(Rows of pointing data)
--------------------------------
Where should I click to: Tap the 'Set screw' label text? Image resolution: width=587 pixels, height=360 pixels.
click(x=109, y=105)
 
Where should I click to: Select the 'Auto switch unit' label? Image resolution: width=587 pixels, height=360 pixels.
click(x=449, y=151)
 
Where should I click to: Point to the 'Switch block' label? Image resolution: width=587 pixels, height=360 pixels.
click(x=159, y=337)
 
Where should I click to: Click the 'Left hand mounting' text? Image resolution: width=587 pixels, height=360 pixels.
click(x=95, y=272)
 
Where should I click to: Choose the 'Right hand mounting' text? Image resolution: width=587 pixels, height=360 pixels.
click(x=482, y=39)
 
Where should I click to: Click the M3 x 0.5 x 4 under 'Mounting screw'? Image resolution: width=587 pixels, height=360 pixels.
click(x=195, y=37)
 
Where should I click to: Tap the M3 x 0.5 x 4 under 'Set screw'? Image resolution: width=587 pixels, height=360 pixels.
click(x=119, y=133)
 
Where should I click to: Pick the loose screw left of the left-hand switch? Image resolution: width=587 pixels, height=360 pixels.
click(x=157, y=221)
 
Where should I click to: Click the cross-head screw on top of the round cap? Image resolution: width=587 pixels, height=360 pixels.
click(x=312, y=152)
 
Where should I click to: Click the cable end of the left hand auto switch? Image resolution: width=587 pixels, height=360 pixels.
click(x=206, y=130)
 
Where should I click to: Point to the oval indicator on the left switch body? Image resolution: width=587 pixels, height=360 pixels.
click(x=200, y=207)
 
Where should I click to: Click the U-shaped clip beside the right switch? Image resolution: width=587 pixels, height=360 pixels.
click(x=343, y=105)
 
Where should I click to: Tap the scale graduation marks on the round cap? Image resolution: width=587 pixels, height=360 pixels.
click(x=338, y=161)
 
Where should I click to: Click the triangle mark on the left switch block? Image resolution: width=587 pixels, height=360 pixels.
--------------------------------
- [What this task involves]: Turn every line of the rows above into a numbered list, and leave out the blank lines.

- [Solution to this problem]:
1. Where should I click to: Tap the 'Set screw' label text? Image resolution: width=587 pixels, height=360 pixels.
2. click(x=109, y=105)
3. Where should I click to: Select the 'Auto switch unit' label? Image resolution: width=587 pixels, height=360 pixels.
4. click(x=449, y=151)
5. Where should I click to: Point to the 'Switch block' label? Image resolution: width=587 pixels, height=360 pixels.
6. click(x=159, y=337)
7. Where should I click to: Click the 'Left hand mounting' text? Image resolution: width=587 pixels, height=360 pixels.
8. click(x=95, y=272)
9. Where should I click to: Choose the 'Right hand mounting' text? Image resolution: width=587 pixels, height=360 pixels.
10. click(x=482, y=39)
11. Where should I click to: Click the M3 x 0.5 x 4 under 'Mounting screw'? Image resolution: width=587 pixels, height=360 pixels.
12. click(x=195, y=37)
13. Where should I click to: Tap the M3 x 0.5 x 4 under 'Set screw'? Image resolution: width=587 pixels, height=360 pixels.
14. click(x=119, y=133)
15. Where should I click to: Pick the loose screw left of the left-hand switch? Image resolution: width=587 pixels, height=360 pixels.
16. click(x=157, y=221)
17. Where should I click to: Click the cross-head screw on top of the round cap? Image resolution: width=587 pixels, height=360 pixels.
18. click(x=312, y=152)
19. Where should I click to: Click the cable end of the left hand auto switch? Image resolution: width=587 pixels, height=360 pixels.
20. click(x=206, y=130)
21. Where should I click to: Point to the oval indicator on the left switch body? Image resolution: width=587 pixels, height=360 pixels.
22. click(x=200, y=207)
23. Where should I click to: Click the U-shaped clip beside the right switch? Image resolution: width=587 pixels, height=360 pixels.
24. click(x=343, y=105)
25. Where should I click to: Tap the scale graduation marks on the round cap? Image resolution: width=587 pixels, height=360 pixels.
26. click(x=338, y=161)
27. Where should I click to: Click the triangle mark on the left switch block? Image resolution: width=587 pixels, height=360 pixels.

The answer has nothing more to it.